2. Welche Ausbildung muss man haben, um Vormann und Festangestellter der DGzRS zu werden?
Für fest angestellte Seenotretter insgesamt gilt, dass sie ihre Patente „ausgefahren“ haben müssen, also Seefahrtserfahrung besitzen. Die DGzRS bildet selbst keine Seeleute aus, sondern gestandene Fahrensleute zu Seenotrettern weiter. Unsere Freiwilligen hingegen, auch die freiwilligen Vorleute, müssen keinen nautischen oder technischen Beruf haben, um ehrenamtlicher Seenotretter zu werden.
3. Sie sind als Vormann auf dem Seenotkreuzer BERLIN tätig, welche Aufgaben erfüllen Sie an Bord konkret und was macht Ihnen während der Arbeit am meisten Freude?

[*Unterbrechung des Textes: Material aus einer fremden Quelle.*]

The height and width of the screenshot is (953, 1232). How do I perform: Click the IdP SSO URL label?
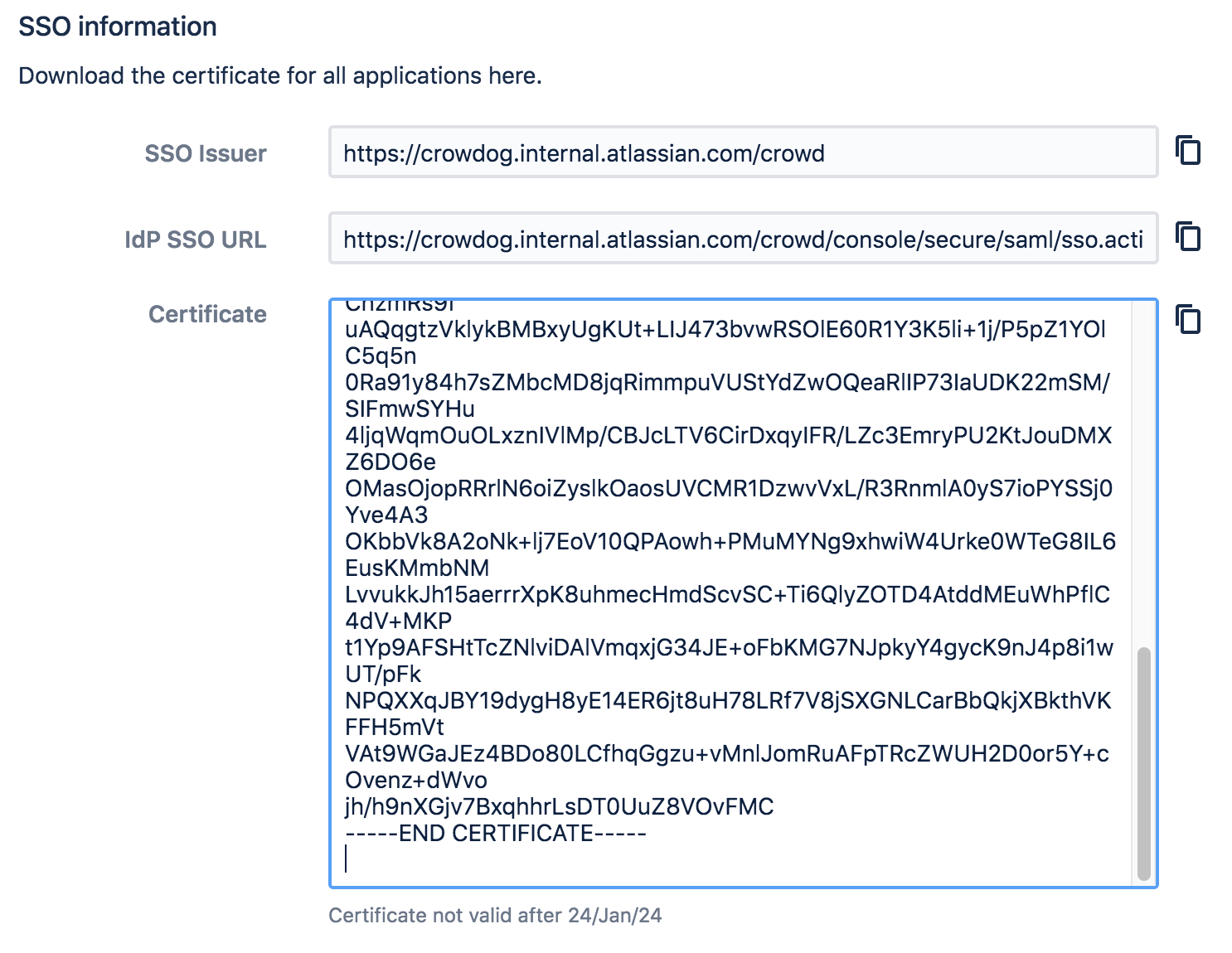pyautogui.click(x=195, y=240)
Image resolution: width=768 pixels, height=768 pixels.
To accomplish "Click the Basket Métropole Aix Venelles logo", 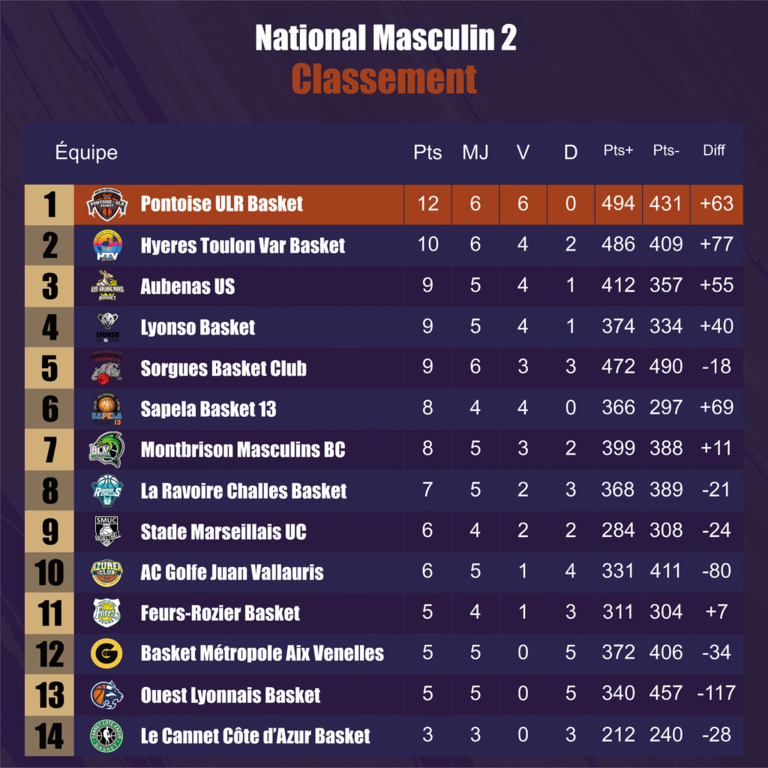I will tap(107, 654).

Als Vormann bin ich für alle Angelegenheiten unserer Rettungseinheit und der Station verantwortlich. Im Einsatz trage ich die Verantwortung für meine Besatzung. Aber: Seenotrettung ist Teamarbeit. Der Einzelne kann auf See allein wenig ausrichten. An Bord ergänzen wir uns gegenseitig, auch bei der täglichen Routine. Auch als Vormann bin ich reihum mit Kochen und Putzen dran, da gibt es keine Sonderstellung. Am meisten Freude machen mir erfolgreiche Einsätze. Helfen zu können, ist eine tolle Sache. Und natürlich bin ich einfach gerne mit unserem Seenotrettungskreuzer auf See unterwegs.
4. An welche Situation erinnern Sie sich noch gerne zurück und welche war die bisher kritischste?

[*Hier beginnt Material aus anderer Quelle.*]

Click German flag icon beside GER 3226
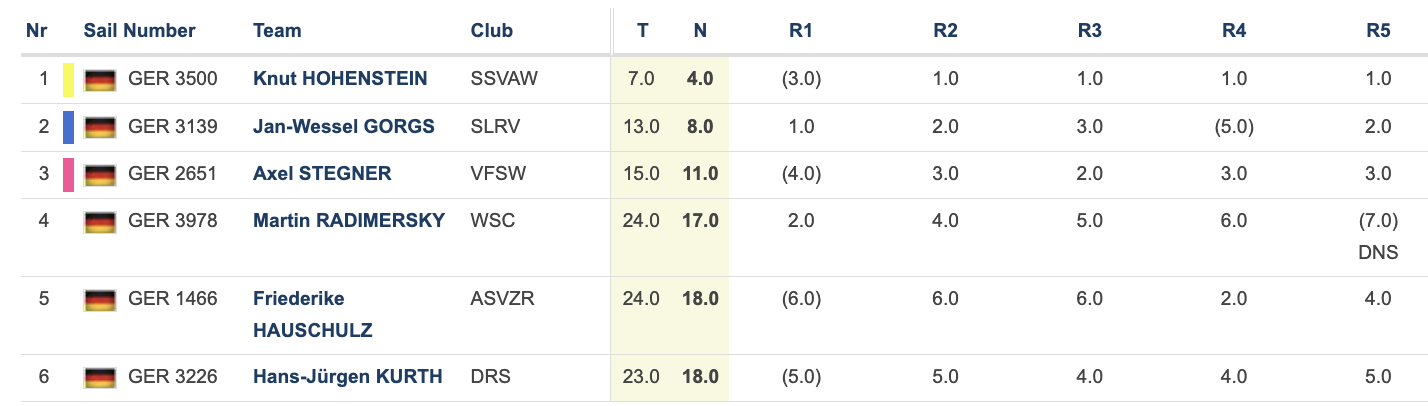 tap(99, 378)
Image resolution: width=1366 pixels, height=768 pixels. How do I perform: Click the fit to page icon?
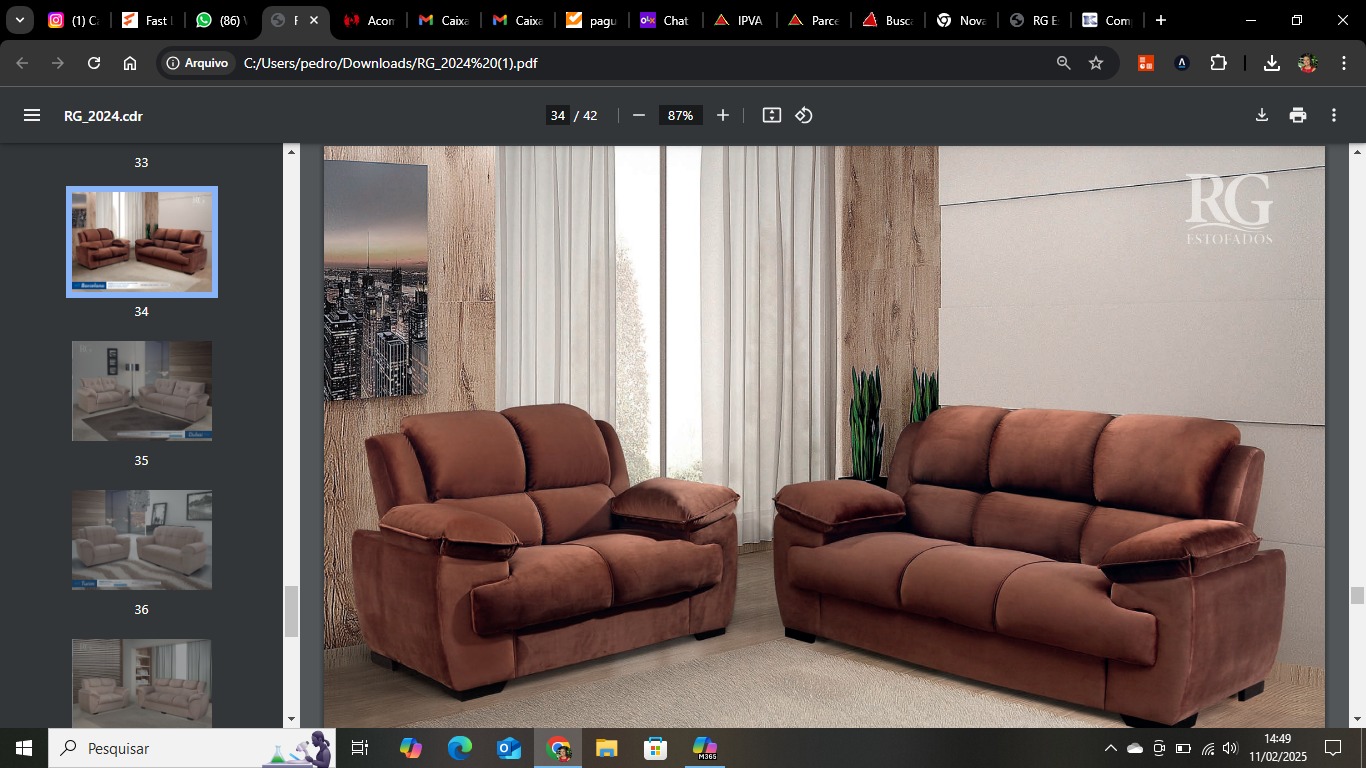pos(771,115)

In meinen Jahren an Bord der BERLIN gab es dramatische und lustige Situationen, von einer erzähle ich gern. Mehrfach hat uns eine bestimmte Segelyacht um Hilfe gebeten. Wir wussten immer genau, wohin wir laufen mussten, ohne dass der Skipper es uns sagen musste, weil die Crew immer an derselben Stelle auflief. Das änderte sich erst nach dem dritten Mal, nachdem wir auf der elektronischen Seekarte der Yacht den falsch eingezeichneten Wegpunkt geändert hatten. Danach haben wir von der Yacht nichts mehr gehört.

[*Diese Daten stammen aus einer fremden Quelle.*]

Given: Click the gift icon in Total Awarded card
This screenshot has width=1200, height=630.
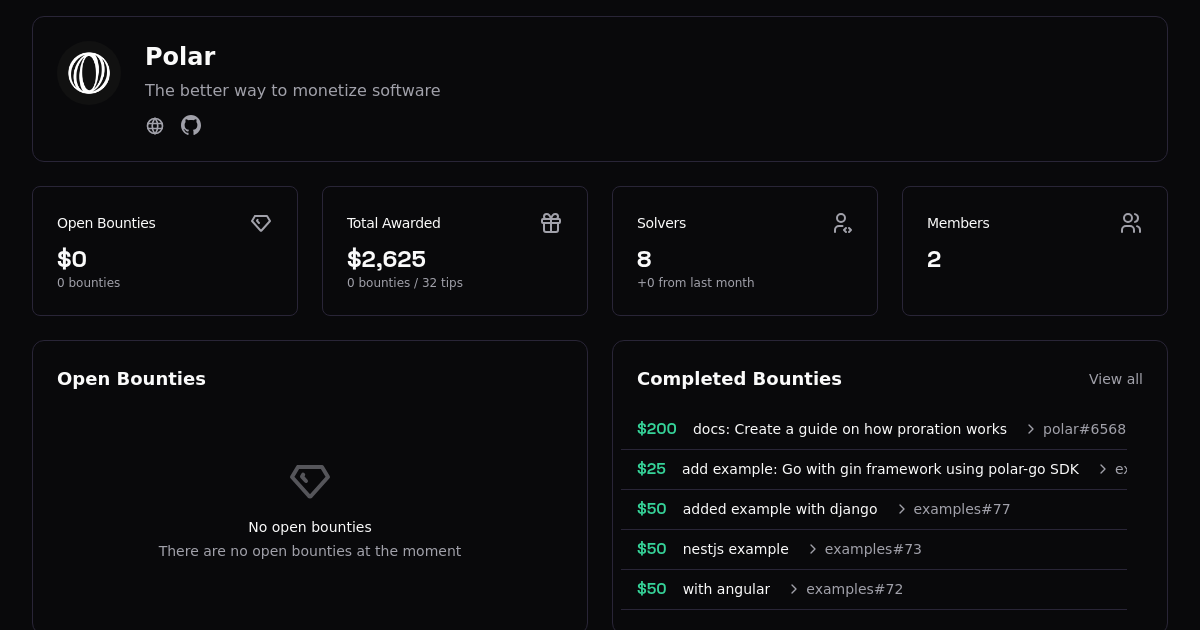Looking at the screenshot, I should click(x=551, y=223).
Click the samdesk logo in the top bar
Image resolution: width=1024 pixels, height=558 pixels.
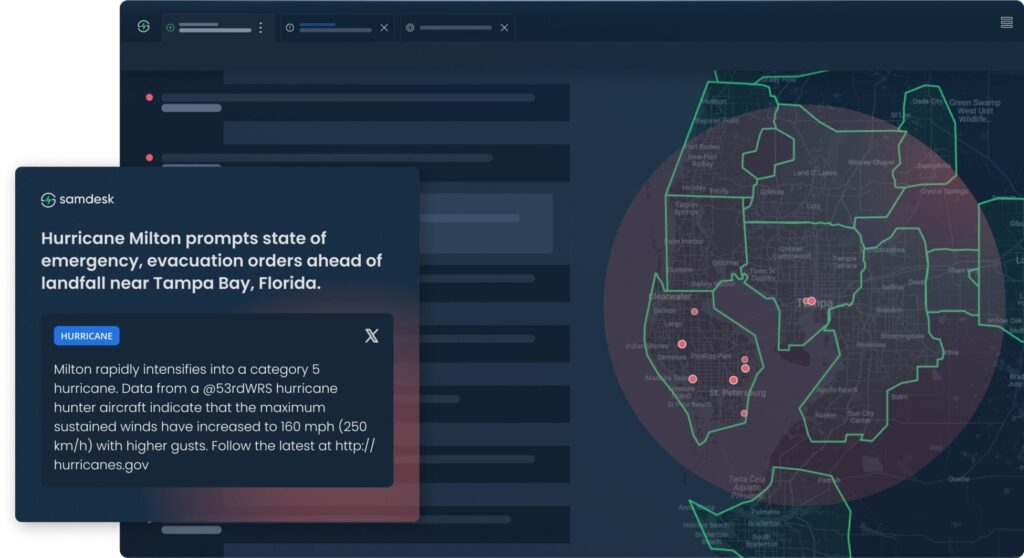(143, 26)

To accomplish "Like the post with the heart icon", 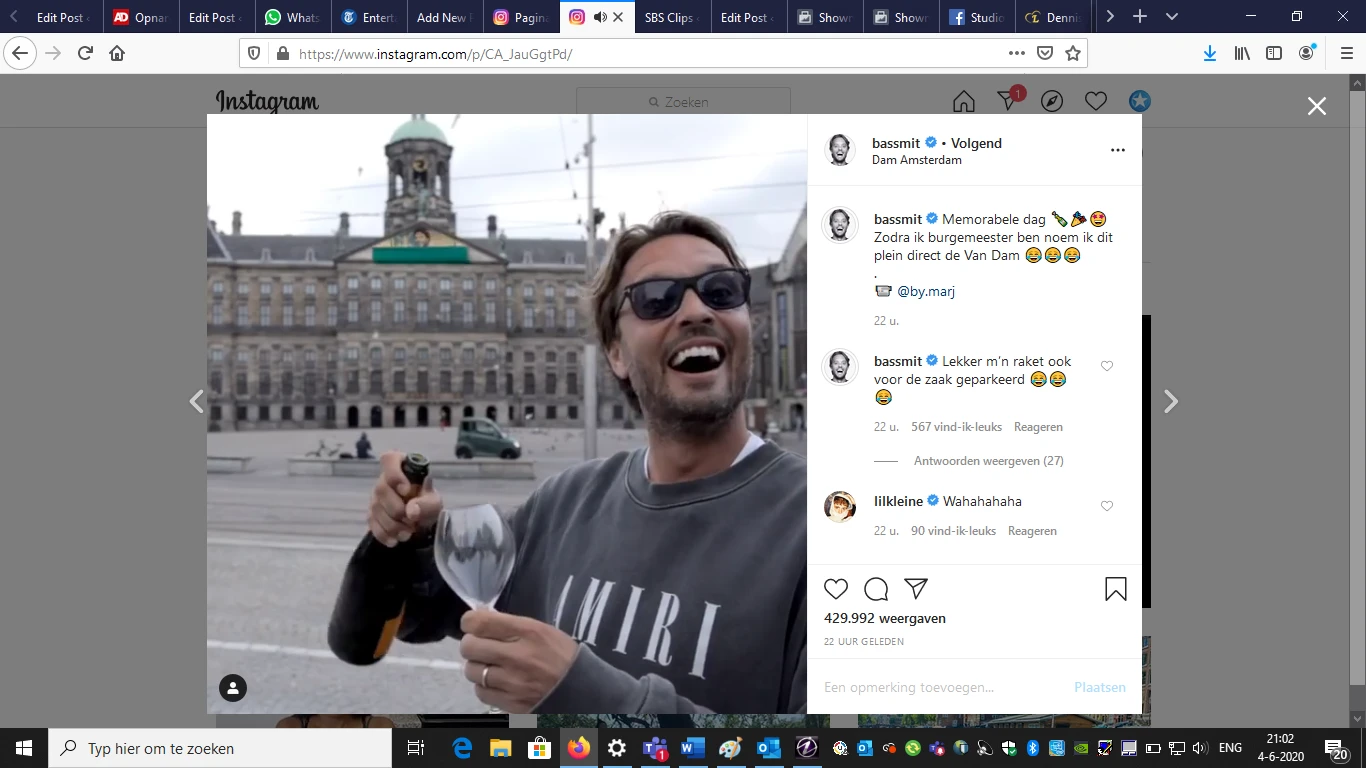I will (x=836, y=589).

5. In welcher Beziehung steht die Crew zueinander, und was passiert, wenn ein Seenotretter krank wird?
Wir haben immer 14 Tage Dienst an Bord und anschließend genauso lange frei. Jede Woche wechselt die Hälfte der Besatzung, damit es immer jemanden an Bord gibt, der schon länger als die anderen da ist, das erleichtert die Übergaben, und es führt dazu, dass jeder mal mit jedem zusammen ist. Auf rund 30 Quadratmetern zwei Wochen miteinander zuzubringen, dazu muss man gemacht sein. Wer neu zu uns kommt, muss zunächst eine Probewoche absolvieren, um festzustellen, ob er menschlich ins Team passt. Wir fahren raus, wenn andere reinkommen – für zwischenmenschliche Differenzen ist an Bord kein Platz. Wir kennen einander und die gegenseitigen Macken oft besser, als die eigene Ehefrau. Auf der BERLIN sind rund um die Uhr immer vier Seenotretter an Bord, auf der Station gibt es neun Festangestellte und viele Freiwillige. Falls also einer von uns erkrankt, ist für Ersatz gesorgt.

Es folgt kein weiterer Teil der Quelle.